According to Tan, investment banks face two main processing challenges in the options market. "First, there is the sheer number of messages and data coming in," he says, noting that most banks' networks can handle the message volume. But options trading desks are tackling a second problem, Tan adds.
Every time an equity or option ticks on an exchange, traders need to recalculate all the options contracts associated with that underlying data, Tan explains. Microsoft alone, he points out, has more than 150 options contracts, and there are approximately 300,000 (and growing) exchange-traded options contracts.
"Every time the underlying price changes, or if there is a shift in the options quotes, the options prices and the Greeks have to be recomputed," Tan says. "The GPU has the capability to solve the second computational issue.
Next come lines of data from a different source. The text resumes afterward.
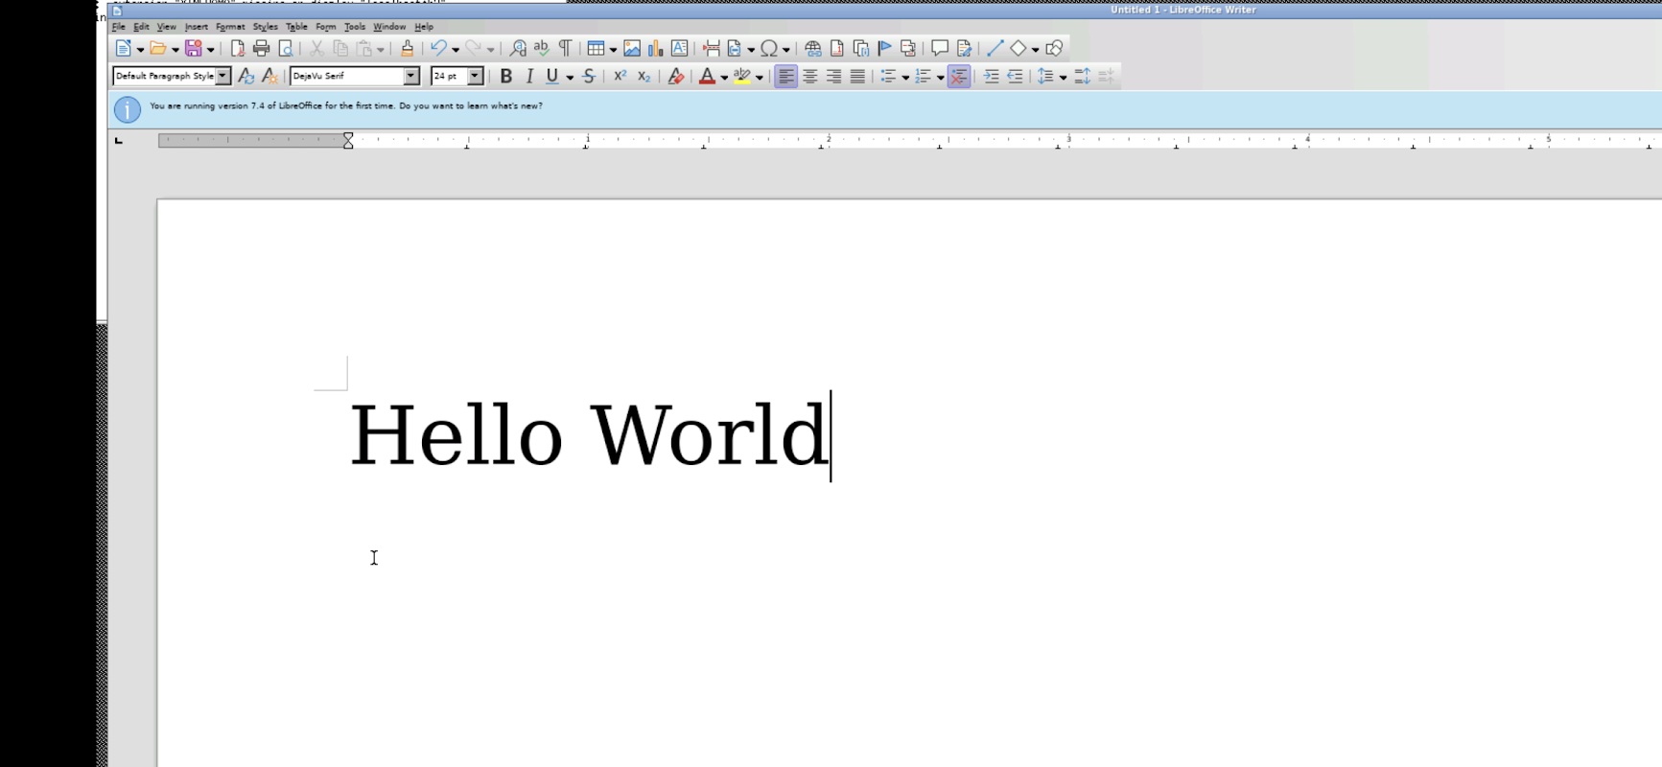Click the horizontal ruler indent marker
The height and width of the screenshot is (767, 1662).
click(x=348, y=141)
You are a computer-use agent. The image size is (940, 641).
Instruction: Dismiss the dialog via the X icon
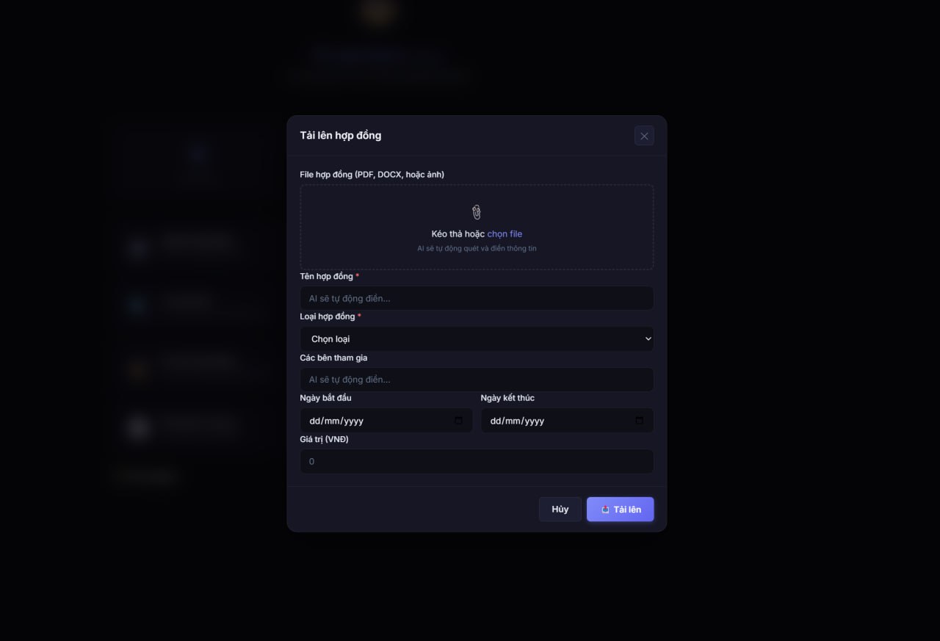click(644, 135)

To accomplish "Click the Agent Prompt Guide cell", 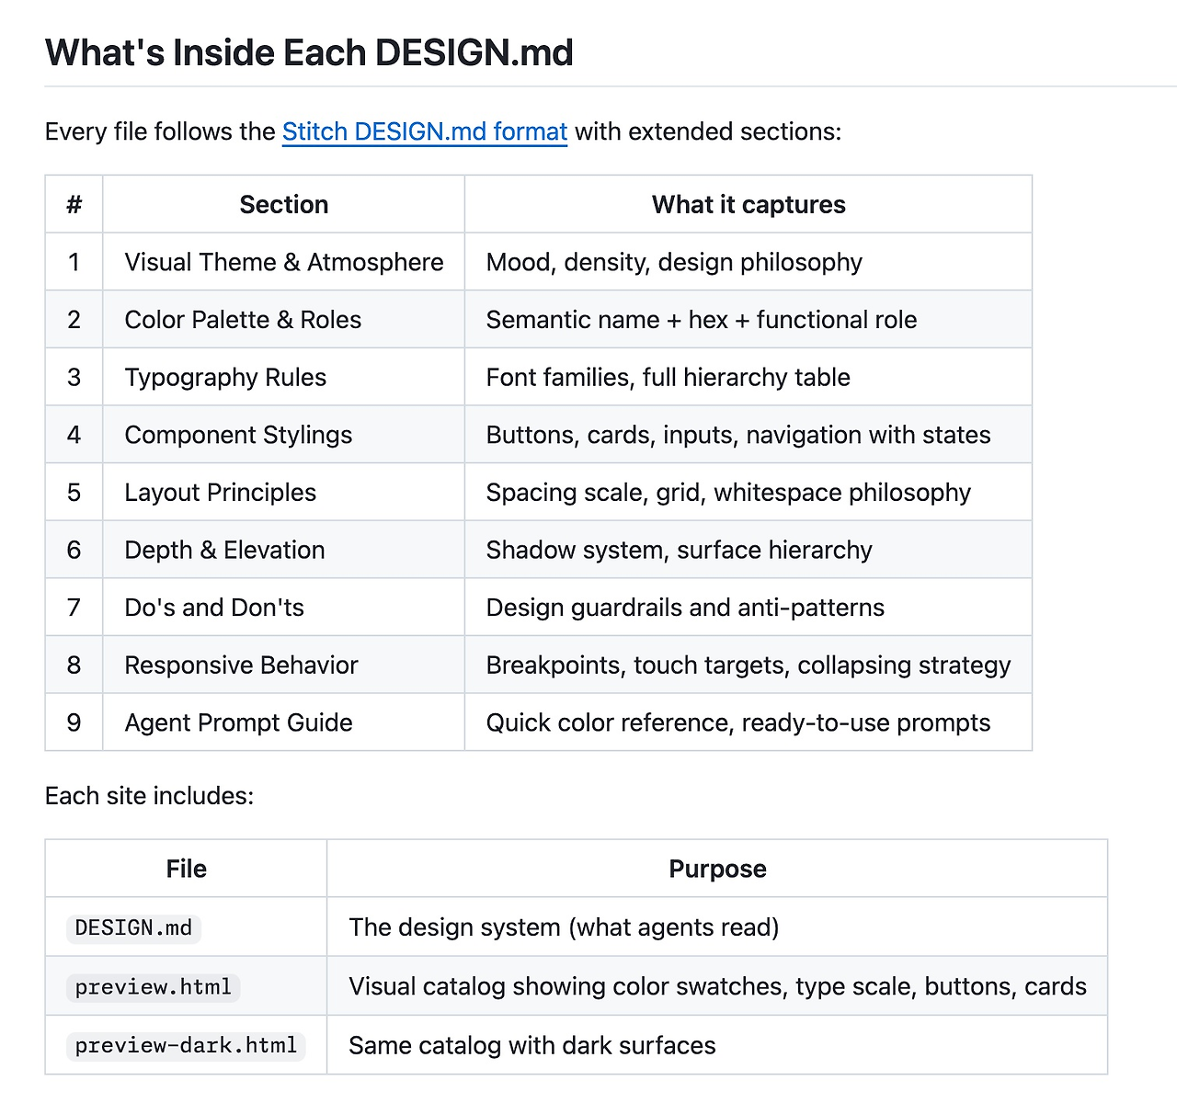I will (283, 722).
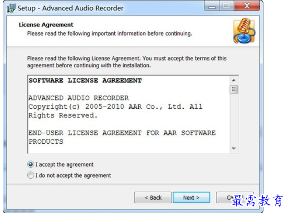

Before GPU technology came out, in order to solve this problem in real time, you would have to buy supercomputers."
According to Jerry Hanweck, founder of Hanweck Associates, a quantitative financial consulting firm in lower Manhattan, GPUs offer more power at lower costs than traditional CPUs. "The reason this becomes interesting for options is that the message rates are increasing, which means that traders who want to keep up with that message traffic and do these kinds of analytical calculations need to do this faster," he says, cautioning that firms that don't jump on the GPU bandwagon will need to buy a huge number of computers.
"They've got to power them and cool them and find space to put them in," Hanweck notes, adding that rack space on Wall Street is costly. "It gets expensive."